TEXT BLOCK:
○ ○ ○ ○ ○ ○ ○
Sperling Prostate Center

MRI-Guided Biopsy Benefits

UPDATE: 11/22/2022
Originally published 7/27/2015

“Optimal” is the word used by D’Agostino, et al. (2020)[i] to describe pure in-bore MRI-guided targeted biopsy for the diagnosis of prostate cancer (PCa). Their finding that real time MRI needle guidance is superior to other biopsy approaches is based on an analysis of 142 patients who underwent in-bore targeted biopsies. Of the study population, 76 (53.5%) had never had a biopsy, while 66 (46.5%) had a history of previously negative random TRUS biopsies. Out of the total group, 75 patients (52.8%) had positive biopsies, out of which 54 were clinically significant (80.5%). The authors write that their study confirmed the greater detection rate of clinically significant PCa by in-bore MRI-guided biopsy, “with a very low number of cores needed and a negligible incidence of complication, especially in patients with a previous negative biopsy.” Similarly, after reviewing a number of randomized trials, Gurgitano, et al. (2020)[ii] note that in-bore biopsy “appears to be advantageous in reducing the overall number of biopsies performed, as well as in reducing the diagnosis of clinically insignificant disease while maintaining or improving the diagnosis of clinically significant PCa (cs-PCa).” In a nutshell, the primary benefits of in-bore prostate biopsy are: a) fewer needles, which offers lower side effect risks; b) better diagnosis of clinically significant PCa; and c) better identification of insignificant PCa that does not require immediate treatment. In the landscape of PCa detection and diagnosis, these three advantages make in-bore biopsy a standout.


Who invented the microscope? Credit for putting multiple lenses in a tube in order to gain a magnified view goes to two Dutch lens makers in the 1590s, Zacharias Jansen and his father, Hans. One of the first uses of microscopy in medicine occurred around 1650 when a Jesuit priest named Athanasius Kirchner saw little “worms” in blood samples, and he thought they might be connected to the plague. Medicine would not be where it is today without the ability to examine the sources of disease at great magnification.

Diagnosing prostate cancer currently requires a needle biopsy to remove very tiny threads of prostate tissue for evaluation under a microscope. (You can see a pathologist using a microscope to examine tissue, and how the magnified tissue looks, at http://www.hopkinsmedicine.org/hmn/F02/feature2.html) Until very recently, the standard biopsy has been guided by transrectal ultrasound (TRUS guided biopsy) and usually involves 10-14 systematic but random needles. Thanks to multiparametric MRI (mpMRI), the biopsy need not be random because the scan shows any locations that are suspicious for tumor.

However, a targeted biopsy done under real-time MRI (MRI guided targeted biopsy) is not yet feasible for everyone. Many urologists, who lack access and training for the use of MRI, rely on some form of co-registration or “fusion” of previously captured MR images with real-time ultrasound (MRI/US fusion guided biopsy). There are two kinds of fusion: a) cognitive fusion means the doctor looks at the MR images and mentally calculates where to direct the TRUS guided biopsy needles, and b) computer software that merges the two types of imaging and creates a 3D “cartoon” showing the suspicious area and suggesting needle trajectories into it.
○ ○ ○ ○ ○ ○ ○
PROBLEMS TO SOLVE:
#1 In the prostate biopsy text, how many patients did the D'Agostino study analyze?
#2 Rewrite the prostate biopsy text from "However, a targeted" up to and including "trajectories into it.", substituting "radiologists" for "urologists".
#3 Write the next part of the prostate biopsy text, starting after its final sentence.
The records have no connection to the prostate biopsy text.
○ ○ ○ ○ ○ ○ ○
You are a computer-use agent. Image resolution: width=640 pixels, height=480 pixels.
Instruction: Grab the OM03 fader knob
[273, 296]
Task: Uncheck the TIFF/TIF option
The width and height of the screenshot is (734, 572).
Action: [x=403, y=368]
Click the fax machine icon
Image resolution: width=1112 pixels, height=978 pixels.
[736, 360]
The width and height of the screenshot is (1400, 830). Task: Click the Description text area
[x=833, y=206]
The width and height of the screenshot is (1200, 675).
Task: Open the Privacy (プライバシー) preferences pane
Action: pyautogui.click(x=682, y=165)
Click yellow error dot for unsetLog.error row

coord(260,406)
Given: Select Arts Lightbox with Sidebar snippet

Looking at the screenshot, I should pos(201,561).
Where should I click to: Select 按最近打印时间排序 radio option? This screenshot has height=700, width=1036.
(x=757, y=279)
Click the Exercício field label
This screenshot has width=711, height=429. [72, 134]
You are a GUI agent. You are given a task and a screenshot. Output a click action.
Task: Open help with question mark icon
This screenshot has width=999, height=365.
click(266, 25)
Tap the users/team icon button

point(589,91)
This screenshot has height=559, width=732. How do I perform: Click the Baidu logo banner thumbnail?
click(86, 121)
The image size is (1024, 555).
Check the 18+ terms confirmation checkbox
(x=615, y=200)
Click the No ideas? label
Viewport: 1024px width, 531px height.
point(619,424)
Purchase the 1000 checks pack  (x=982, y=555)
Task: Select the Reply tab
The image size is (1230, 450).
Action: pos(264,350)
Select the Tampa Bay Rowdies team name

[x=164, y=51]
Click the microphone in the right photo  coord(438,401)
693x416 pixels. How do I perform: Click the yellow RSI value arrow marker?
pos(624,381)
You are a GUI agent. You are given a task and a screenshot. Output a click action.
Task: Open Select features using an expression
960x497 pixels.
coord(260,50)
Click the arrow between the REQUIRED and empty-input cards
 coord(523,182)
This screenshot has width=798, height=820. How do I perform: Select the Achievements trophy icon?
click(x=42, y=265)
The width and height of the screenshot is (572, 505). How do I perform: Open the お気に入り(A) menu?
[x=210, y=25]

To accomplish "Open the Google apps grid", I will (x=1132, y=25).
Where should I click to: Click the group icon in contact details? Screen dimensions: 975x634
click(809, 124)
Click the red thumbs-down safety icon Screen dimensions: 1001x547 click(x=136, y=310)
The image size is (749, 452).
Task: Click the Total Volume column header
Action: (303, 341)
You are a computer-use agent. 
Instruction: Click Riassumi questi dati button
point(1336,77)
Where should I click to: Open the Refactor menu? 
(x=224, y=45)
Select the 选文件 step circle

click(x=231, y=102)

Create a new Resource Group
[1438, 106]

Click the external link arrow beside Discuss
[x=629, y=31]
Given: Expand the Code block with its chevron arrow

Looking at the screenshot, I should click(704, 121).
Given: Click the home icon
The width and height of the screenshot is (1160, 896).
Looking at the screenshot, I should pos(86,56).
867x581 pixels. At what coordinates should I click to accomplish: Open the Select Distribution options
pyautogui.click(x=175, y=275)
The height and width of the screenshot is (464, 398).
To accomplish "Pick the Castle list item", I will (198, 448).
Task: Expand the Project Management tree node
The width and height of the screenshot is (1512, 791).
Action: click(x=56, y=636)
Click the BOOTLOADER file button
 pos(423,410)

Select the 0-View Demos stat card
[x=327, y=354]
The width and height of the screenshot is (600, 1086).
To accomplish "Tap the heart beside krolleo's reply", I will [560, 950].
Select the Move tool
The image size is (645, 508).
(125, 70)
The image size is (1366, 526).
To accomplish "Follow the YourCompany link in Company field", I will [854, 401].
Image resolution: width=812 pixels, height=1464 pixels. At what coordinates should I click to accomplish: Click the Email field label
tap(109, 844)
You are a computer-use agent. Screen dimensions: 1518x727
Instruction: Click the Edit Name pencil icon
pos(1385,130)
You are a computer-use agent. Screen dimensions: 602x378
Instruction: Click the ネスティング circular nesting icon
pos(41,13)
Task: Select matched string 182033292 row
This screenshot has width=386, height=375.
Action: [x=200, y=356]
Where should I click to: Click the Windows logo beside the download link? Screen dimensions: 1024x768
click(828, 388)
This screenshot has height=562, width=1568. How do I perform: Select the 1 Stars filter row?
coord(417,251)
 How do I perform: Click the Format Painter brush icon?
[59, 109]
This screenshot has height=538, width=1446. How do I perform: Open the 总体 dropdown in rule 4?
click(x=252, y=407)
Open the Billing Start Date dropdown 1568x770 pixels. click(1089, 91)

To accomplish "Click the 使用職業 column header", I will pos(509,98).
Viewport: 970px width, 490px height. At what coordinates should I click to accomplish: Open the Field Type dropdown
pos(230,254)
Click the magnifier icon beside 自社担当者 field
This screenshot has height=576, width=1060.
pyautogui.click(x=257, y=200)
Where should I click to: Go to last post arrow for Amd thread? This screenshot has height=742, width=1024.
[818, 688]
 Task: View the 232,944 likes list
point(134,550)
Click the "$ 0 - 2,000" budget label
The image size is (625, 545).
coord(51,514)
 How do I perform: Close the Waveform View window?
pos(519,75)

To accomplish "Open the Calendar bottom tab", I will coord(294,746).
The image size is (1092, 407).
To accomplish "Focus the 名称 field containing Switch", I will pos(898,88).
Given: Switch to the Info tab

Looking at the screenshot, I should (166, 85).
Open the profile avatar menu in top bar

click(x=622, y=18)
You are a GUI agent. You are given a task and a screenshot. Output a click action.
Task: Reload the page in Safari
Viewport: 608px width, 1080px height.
○ ○ ○ ○ ○ ○ ○
RESULTS BY TASK:
#1 142 patients.

#2
However, a targeted biopsy done under real-time MRI (MRI guided targeted biopsy) is not yet feasible for everyone. Many radiologists, who lack access and training for the use of MRI, rely on some form of co-registration or “fusion” of previously captured MR images with real-time ultrasound (MRI/US fusion guided biopsy). There are two kinds of fusion: a) cognitive fusion means the doctor looks at the MR images and mentally calculates where to direct the TRUS guided biopsy needles, and b) computer software that merges the two types of imaging and creates a 3D “cartoon” showing the suspicious area and suggesting needle trajectories into it.

#3
A new study offers a comparative biopsy yield among three different image-guided biopsy methods:

  • Systematic TRUS guided biopsies
  • Cognitive fusion guided biopsies
  • In-bore real-time MRI guided biopsies.[iii]

Acar et al. (2015) identified 100 patients who were suspected of having prostate cancer based on screening but had no previous biopsy. All patients underwent mpMRI using T2-weighted imaging, diffusion weighted imaging, and dynamic contrast enhanced MRI. They were then assigned to one of three arms for diagnosis, and the men with prostate cancer were treated with radical prostatectomy. Finally, the specimens from surgery were compared with the biopsy findings, and the results are summed up in this table:

Type of biopsy Number of patients Positive diagnosis Detection of significant cancer identified from RP specimens
TRUS guided, systematic 37 51.3% 69.1%
Cognitive fusion 49 55.1% 70.3%
Real time in-bore MRI 14 71.4% 90%

In terms of the most accurate biopsy results, mpMRI targeted biopsies offer patients the greatest benefit for the fewest needles. There is a benefit to the pathologist, thanks to the “direct hit” of the needles, because targeted biopsy needles have the best probability of containing any significant cancer that lurks at the tumor’s core. Finally, there is benefit to the patient’s doctor who can discuss the nature of the patient’s disease and the most appropriate treatment choices. Though the study is small, it shows how mpMRI is the most advantageous guidance for prostate biopsy.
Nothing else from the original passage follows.